The final results in Figure 8 show a dramatic improvement in her smile that was created with direct-bonded composite (Gradia, GC America).
Learning to create direct-bonded veneers provides dentists with another tool in the cosmetic practice toolbox. Direct-bonded veneers are more difficult to do than posterior teeth, and dentists usually will need to attend continuing-education courses to develop the skill. Nevertheless, it is time and money well spent. When providing patients with new smiles, dentists create new ambassadors for their practices. This is the beginning of creating a cosmetic practice.
During the past five years, I have done many things to grow my practice and create a practice focused on functionally beautiful teeth and smiles. During this transition, using direct-composite resins has provided the tool to create thousands of restorations that mimic nature.
As we approach our five-year anniversary in the practice, more than 40 percent of our procedures are elective — and it all started five years ago when we stopped placing amalgam and showed our patients the potential that composite resins provide.
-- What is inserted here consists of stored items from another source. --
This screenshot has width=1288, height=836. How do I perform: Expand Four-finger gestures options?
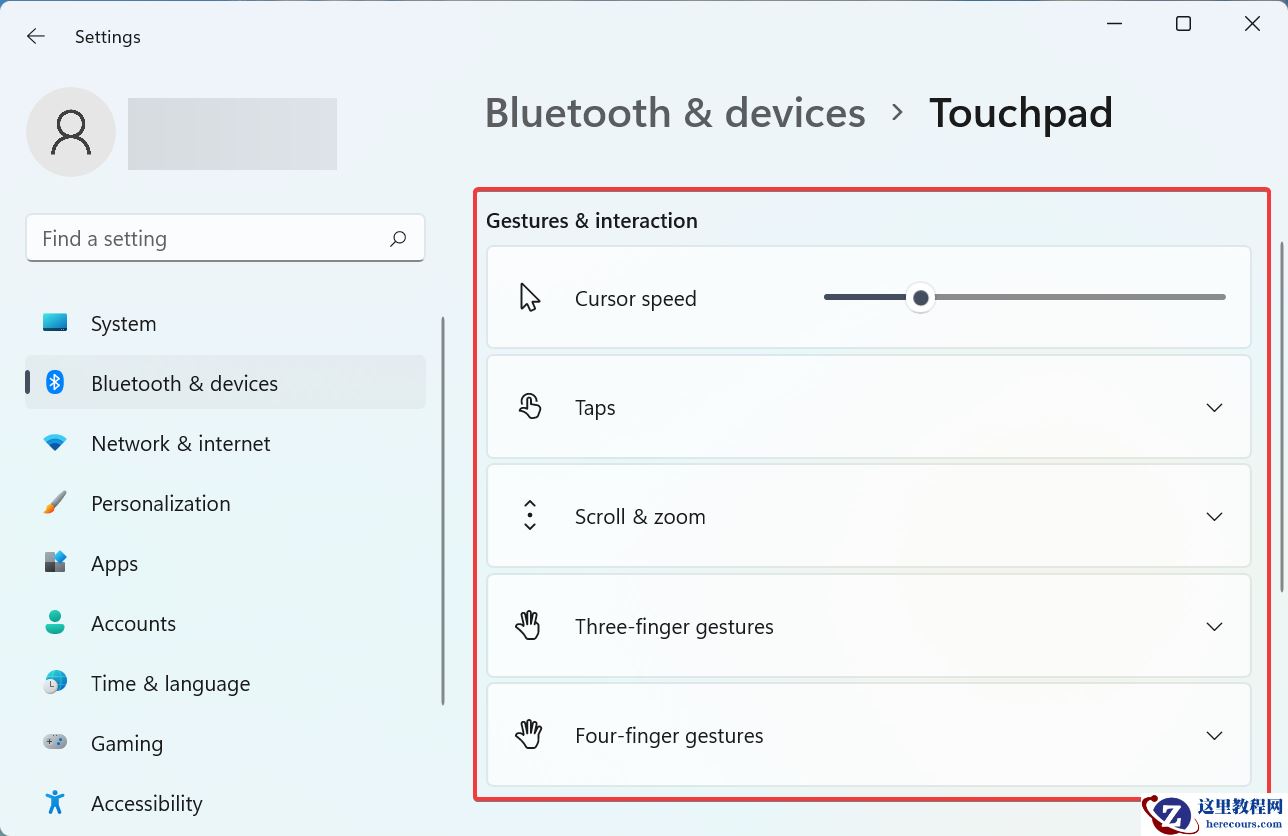1214,736
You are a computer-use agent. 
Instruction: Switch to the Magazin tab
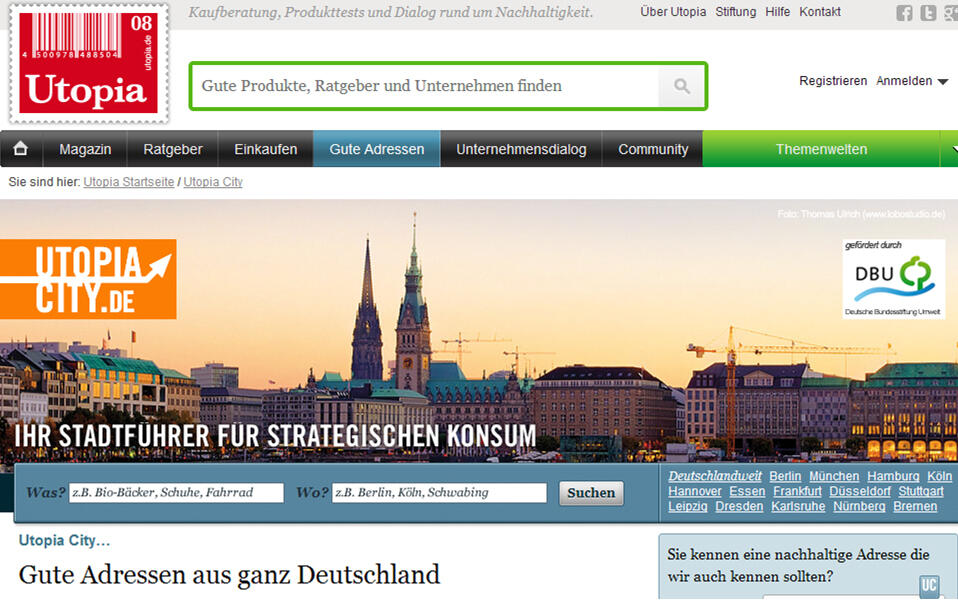[85, 148]
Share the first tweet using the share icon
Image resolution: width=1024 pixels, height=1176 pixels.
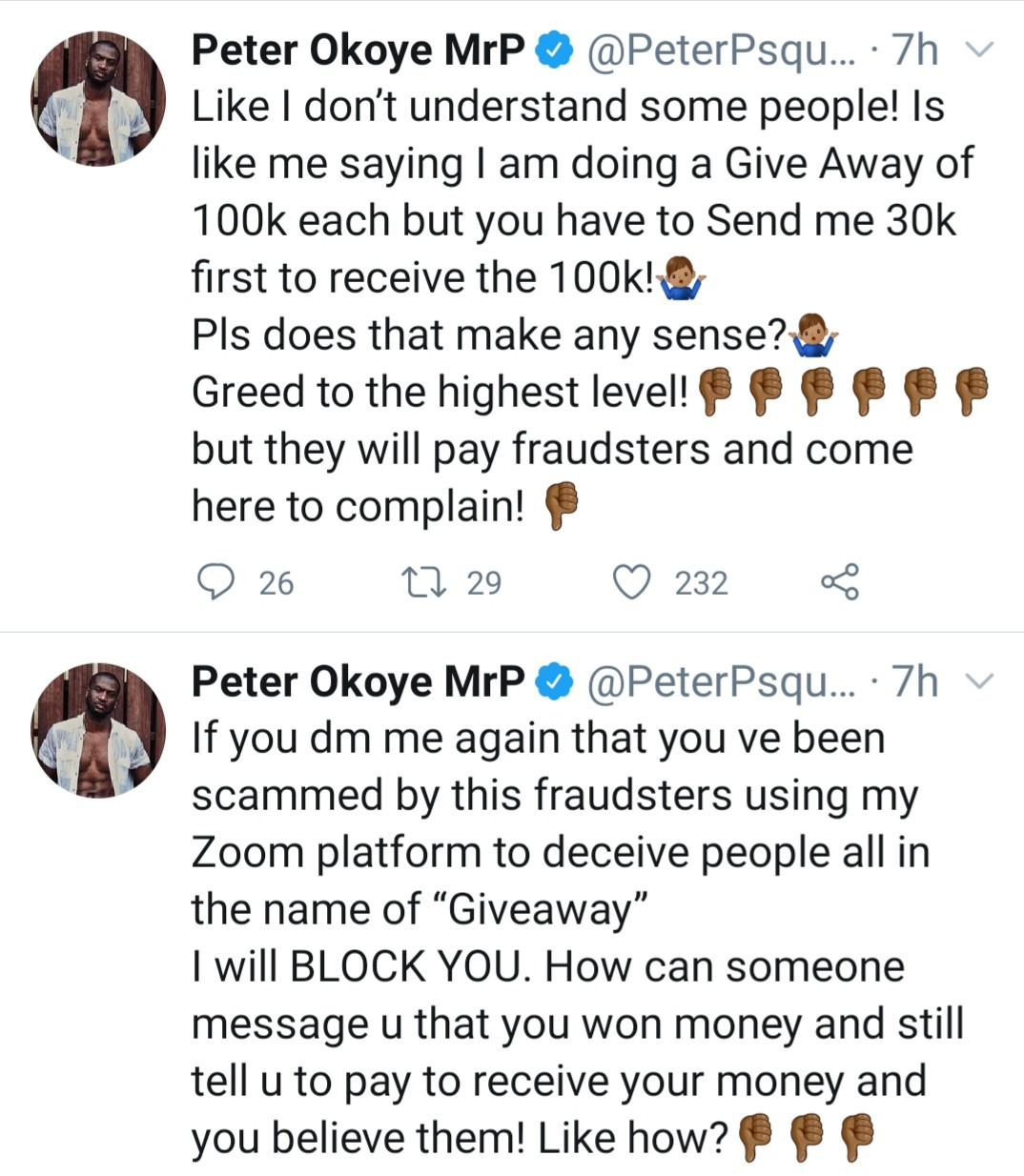click(839, 581)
We make many patients happy with their smiles, and they help us grow our practice in the direction I want to go.
Any practice can do what we have done. All it takes is determination and a commitment to provide functionally aesthetic restorations. Proper use and understanding of composite resins is a cornerstone to a cosmetic-based practice. With so many excellent composites and bonding systems available, every dentist should be able to find a material that works well for him or her.
Growing, thriving dental practices have significant focuses on composite resins. Our patients demand aesthetic dentistry. Grow your practice by providing it for them.